On November 4, twenty-five students, faculty, and administrators at St. Edward’s University (SEU) participated in a deliberative forum on Democracy’s Challenge: Reclaiming the Public’s Role. Organized by the SEU New College, the university’s program for working adults, the goal of the forum was to explore different ways that students can learn and practice their roles as citizens.
During the two and a half hour forum, participants explored the role of higher education in helping students to recognize their own unique contribution to our democracy and discussed ways to inspire them to become engaged citizens. Using a discussion guide prepared by the National Issues Forums Institute, participants considered three perspectives of what it would take to reclaim the public’s role in democracy.
Even though participants agreed the the university needs to provide students with opportunities for citizen engagement, the group recognized various barriers within educational institutions and within society that can prevent people from participating fully.
The lack of trust in government, the disconnect people feel with the process, the inability to talk about tough issues without polarizing around the differences, the loss of our public spaces used for public deliberation – all of these items were explored with a spirit of curiosity and respect. One of the most compelling ideas to come out of the discussion was an awareness that civic engagement in the future might look very different than what it has looked like in the past.
While it wasn’t immediately clear how dialogue and deliberation could be used more fully on campus, there seemed to be agreement that the skills would be important for SEU graduates, and that students could use these skills out in the community as they talk about issues that matter to them. New College is also considering whether or not to use this process in their required mission courses that every student takes upon entering New College. The university has already scheduled a follow up to the forum, which will be a two day Moderator Training on Jan. 8-9 on the St. Edward’s campus.

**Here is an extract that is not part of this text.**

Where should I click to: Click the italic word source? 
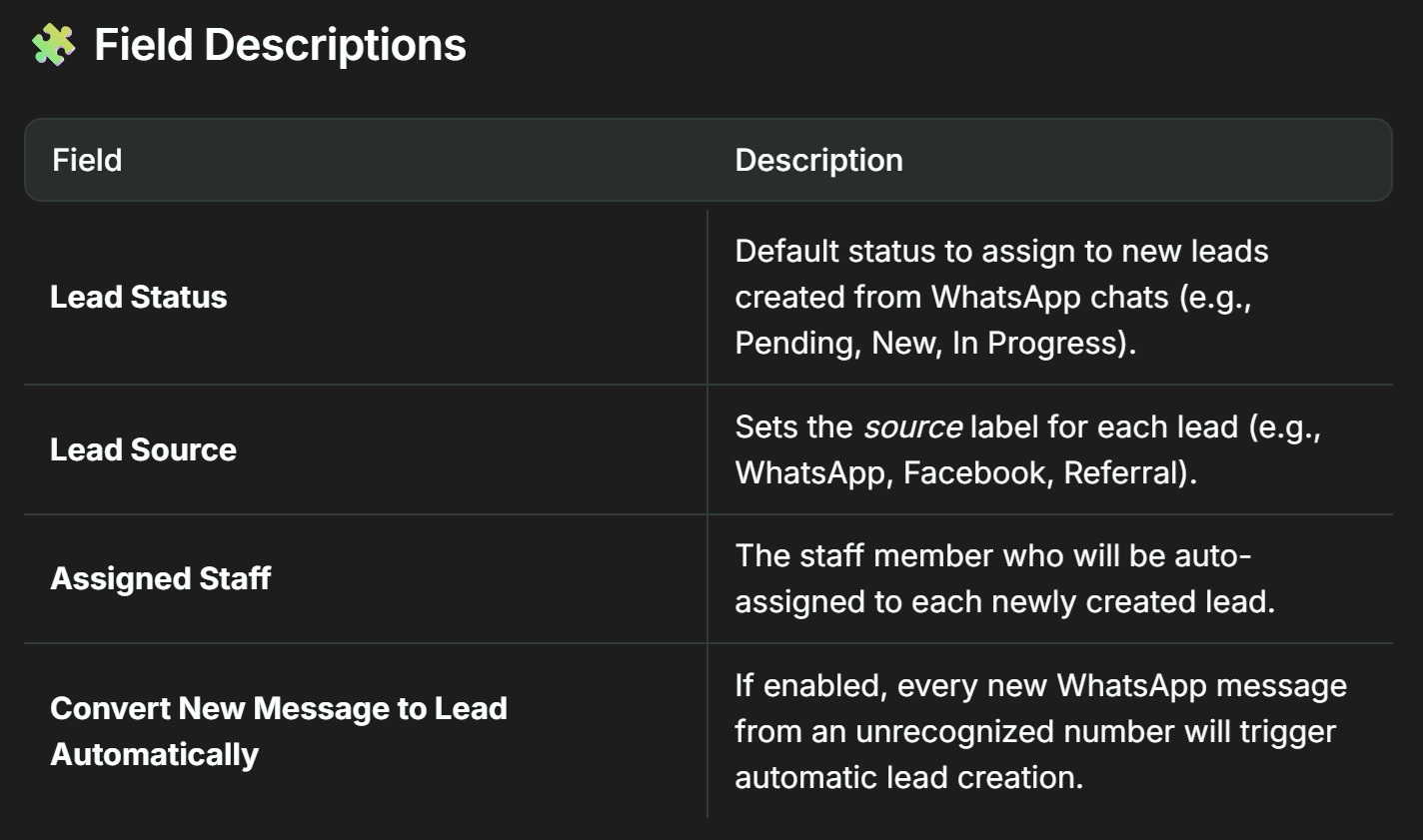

Following the event, Vicki Totten, who helped organize the event for New College faculty and students, said
I am excited about the potential of using dialogue and deliberation to help students talk about difficult issues in the classroom.
She added that deliberation might be an important foundation for any student, since in order to work on difficult issues, it is important to be able to know how to move a discussion from a debate toward true dialogue.

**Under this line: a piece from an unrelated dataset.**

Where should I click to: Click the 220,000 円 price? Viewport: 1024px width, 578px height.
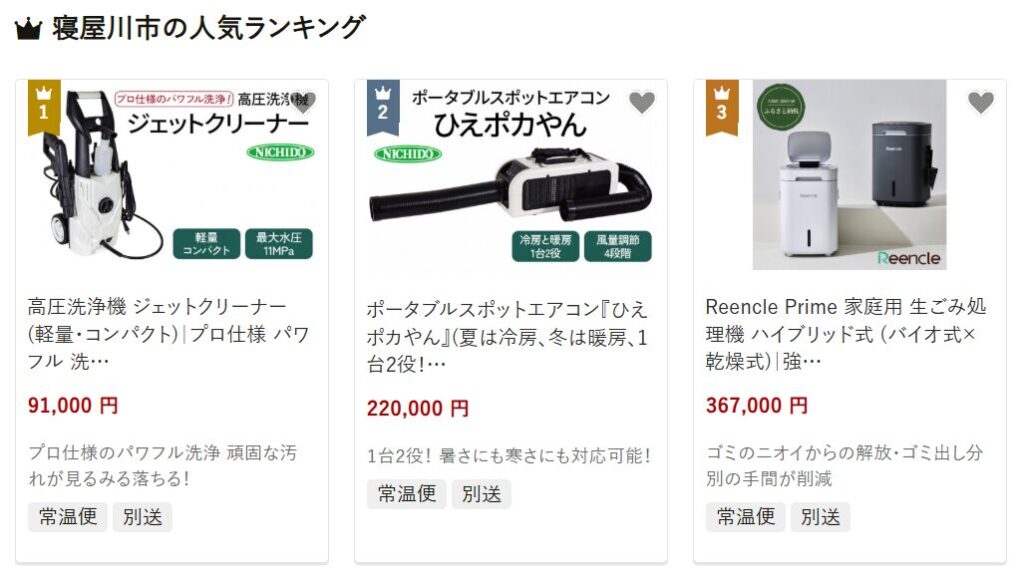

Another important aspect of the deliberative model is that it emphasizes the need to understand the important role that values play in forming our perspectives, an important hallmark of a St. Edward’s education.
This forum, a project of the LBJ Presidential Library was one of dozens of forums being held by all twelve presidential libraries across the country, and made possible with funding from the National Archives and Records Administration and the National Issues Forums.